(First published in the Nelson Mail and Manawatu Standard, June 18.)
HANDS UP all those who have read French economist Thomas Piketty’s best-selling book Capital in the Twenty-First Century.As I thought – not many of you. Perhaps you were put off by the fact that it runs to a dense 685 pages.
I admit I haven’t tackled it either, but I’ve read enough reviews to have a pretty clear idea what the book is all about.The English translation was published only two months ago but already it has made Piketty the international poster boy for the Left. He contends that unequal distribution of wealth – a current political preoccupation throughout the Western world – is the inevitable result of a system which, over time, concentrates economic power in the hands of a tiny few.
Piketty argues that this is bad for democracy and should be countered by taxing the very rich until their pips squeak.None of this strikes me as breathtakingly original, but his argument struck a chord in a world still reeling from the global financial crisis and understandably resentful of the corporate greed and dishonesty that caused it.
Such books seem to come along every few years, each one being rapturously acclaimed as exposing the iniquity of capitalism. A few years ago it was The Spirit Level: Why More Equal Societies Almost Always Do Better – a book that was similarly concerned with inequality, and made just as much impact.The British academics who produced that tome are still dining out on its popularity. Only last month they were in New Zealand for a series of lectures at the University of Auckland, during which they preached to the converted about the corrosive effects of income disparity.

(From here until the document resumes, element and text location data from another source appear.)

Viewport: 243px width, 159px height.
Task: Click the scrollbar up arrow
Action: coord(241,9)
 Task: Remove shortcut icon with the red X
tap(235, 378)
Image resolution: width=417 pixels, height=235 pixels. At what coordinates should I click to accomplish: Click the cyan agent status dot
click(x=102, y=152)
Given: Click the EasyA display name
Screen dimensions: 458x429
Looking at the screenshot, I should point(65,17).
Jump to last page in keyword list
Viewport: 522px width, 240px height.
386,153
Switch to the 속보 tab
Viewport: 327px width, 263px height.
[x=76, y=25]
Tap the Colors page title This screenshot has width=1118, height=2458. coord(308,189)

I have no doubt there is some truth in what they say. It seems obvious that a relatively egalitarian society – the type that New Zealand once took pride in being – will feel more cohesive than one in which there’s a yawning gap between those at the top and those at the bottom.It’s also unarguable that there are far more conspicuously rich people than there were a generation ago. You can see that from the number of expensive cars on the road, the preposterous house prices in Remuera and Oriental Bay, and the even more preposterous salaries paid to corporate executives of often dubious calibre.
As I was writing this, I happened to hear a radio interview with the proprietors of a Hawke’s Bay game farm where the rich go to shoot pheasants. The fee: $2750 per person, per day. It sounded more like the England of Downton Abbey than the New Zealand I grew up in.The conventional view is that this inequality is the outcome of a rapacious, winner-takes-all economic system. But the crucial point, surely, is how well the majority of people are doing. And my observation is that most New Zealanders enjoy a vastly higher standard of living now than they did, say, 30 years ago. They live in better houses, drive better cars, eat out more often and think little of taking an overseas holiday.

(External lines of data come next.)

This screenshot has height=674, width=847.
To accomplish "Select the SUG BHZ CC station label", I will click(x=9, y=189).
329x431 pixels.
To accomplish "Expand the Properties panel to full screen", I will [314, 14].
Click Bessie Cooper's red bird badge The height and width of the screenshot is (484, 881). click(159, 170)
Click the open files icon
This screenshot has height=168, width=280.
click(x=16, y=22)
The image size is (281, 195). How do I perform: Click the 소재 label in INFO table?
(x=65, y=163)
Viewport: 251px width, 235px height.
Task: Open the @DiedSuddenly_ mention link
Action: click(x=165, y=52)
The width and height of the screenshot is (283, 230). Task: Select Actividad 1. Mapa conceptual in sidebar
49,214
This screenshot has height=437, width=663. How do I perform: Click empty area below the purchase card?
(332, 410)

Internationally, too, statistics show that more and more countries are being lifted out of poverty. And though it may be hard for the Left to swallow, the inconvenient truth is that it’s happening as a result of global capitalism.What’s more, “poverty” in New Zealand is measured in relative terms. It’s defined not by people’s ability to afford the necessities of life, but by how well they are doing compared with the majority. So there will always be people who are considered hard done by, no matter how affluent society as a whole becomes.
That doesn’t mean we shouldn’t be seriously concerned about the minority of people trapped at the bottom of the heap, but it does highlight the fact that a degree of inequality is built in to the way we measure things.But back to Piketty. His solution to the supposed problem of inequality is as unoriginal as his explanation for the cause.
Imposing huge taxes on the rich will certainly punish them for their wealth, and thus give satisfaction to the many people who believe that anyone who is rich must also be evil.But is that a sound basis, either morally or economically, for creating a fairer society? Are the people at the bottom of the pile, or even the great number in the middle, helped by the simplistic act of transferring wealth from those at the top, with the attendant risk of suppressing the economic activity that creates prosperity for everyone?
From what I’ve read of it, Piketty’s book consists of familiar old resentments dressed up in new garb. It’s underpinned by the discredited belief that an omniscient and benevolent state, through taxation and other instruments of control, can produce a society where everyone is better off.I’m all for a more equal society, but my fear is that Piketty’s proposed medicine could be far more damaging than the illness.